E, no entanto...este mesmo Meimão é, como poucos, uma fonte de riqueza para o País. Riqueza para os outros, pesadelo para nós. Nos seus limites, e à custa do abastardamento de uma paisagem paradisíaca que nos coube em sorte, foram implantadas essas fantasmagóricas torres eólicas ditas, que nos cercam, como num circo as grades cercam os animais. A nata dos seus terrenos foi ocupada pela albufeira, não da “Barragem do Meimão”, como seria de justiça, mas da “Barragem da Ribeira da Meimoa”, designação reveladora da insensibilidade e ingratidão que tantas vezes caracteriza os nossos decisores políticos. Ao lado, foi construída a Barragem do Sabugal. Tanta barragem, tanta água, fizeram de nós os Tântalos da actualidade: no verão, secam-se-nos os terrenos remanescentes, porque não nos chega uma gota da tanta água que nos cerca. Uma mini-hídrica, instalada em pleno Aliso, referência mítica entre os sítios do Meimão, injecta a energia produzida na rede pública de electricidade... e nós a vê-la passar.  A RNSM (Reserva Natural da Serra da Malcata) ocupa parte dos nossos terrenos, condicionando aos proprietários a sua utilização.
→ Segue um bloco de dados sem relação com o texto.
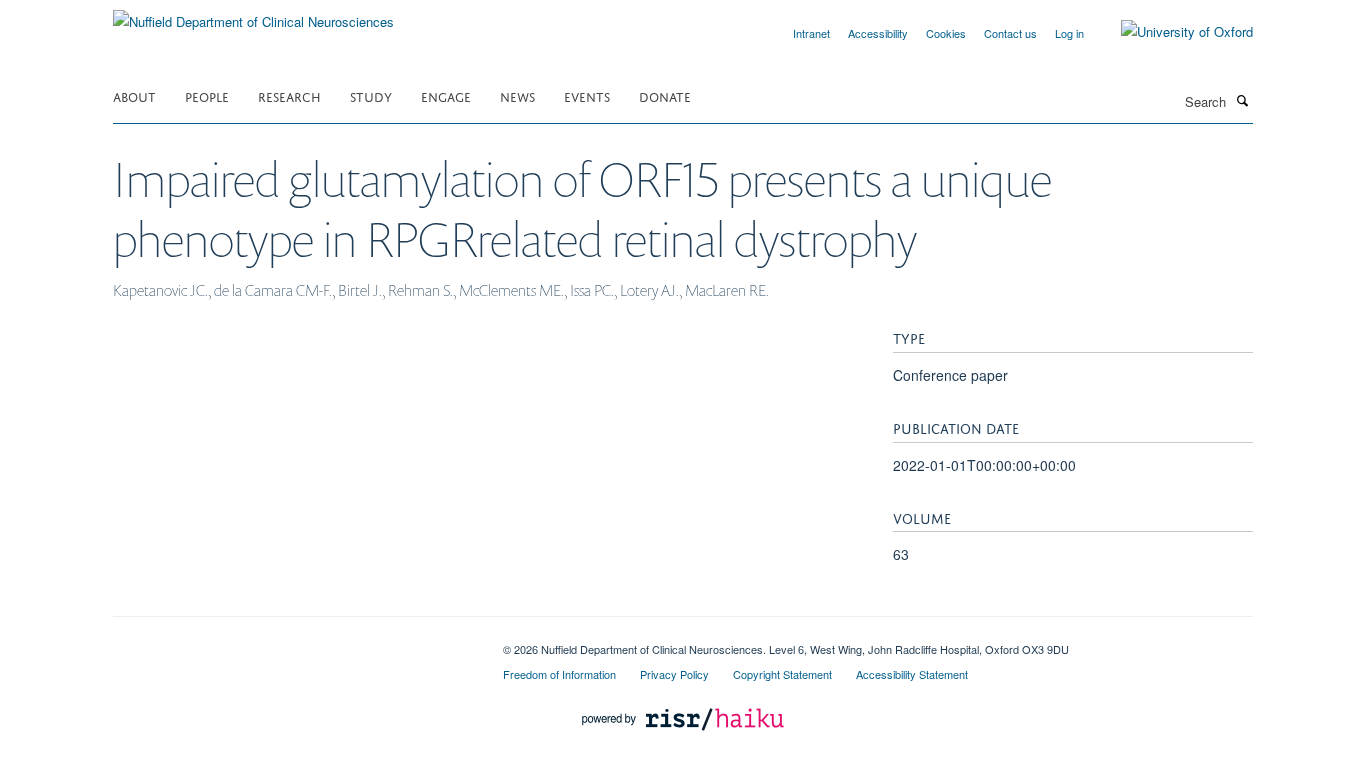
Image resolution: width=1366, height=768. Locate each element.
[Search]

Com o propósito de reverter tantas desvantagens, tantos desequilíbrios, tantas assimetrias, enfim, com a vontade de fazer das fraquezas forças, constituiu-se a Xara-Associação de Solidariedade Social e Desenvolvimento Local de Meimão, com tríplice objectivo: social, económico e cultural. Os estatutos elegeram como principal o objectivo social, assim literalmente expresso: “criar e manter em funcionamento um lar para a terceira idade na freguesia de Meimão”, tendo sido nessa base que a associação foi reconhecida como IPSS.
Mãos à obra, e aí temos o nosso lar, neste momento limitado à estrutura de betão e...parado! É que tudo o que está feito se deve aos contributos de particulares, sobretudo das gentes do Meimão.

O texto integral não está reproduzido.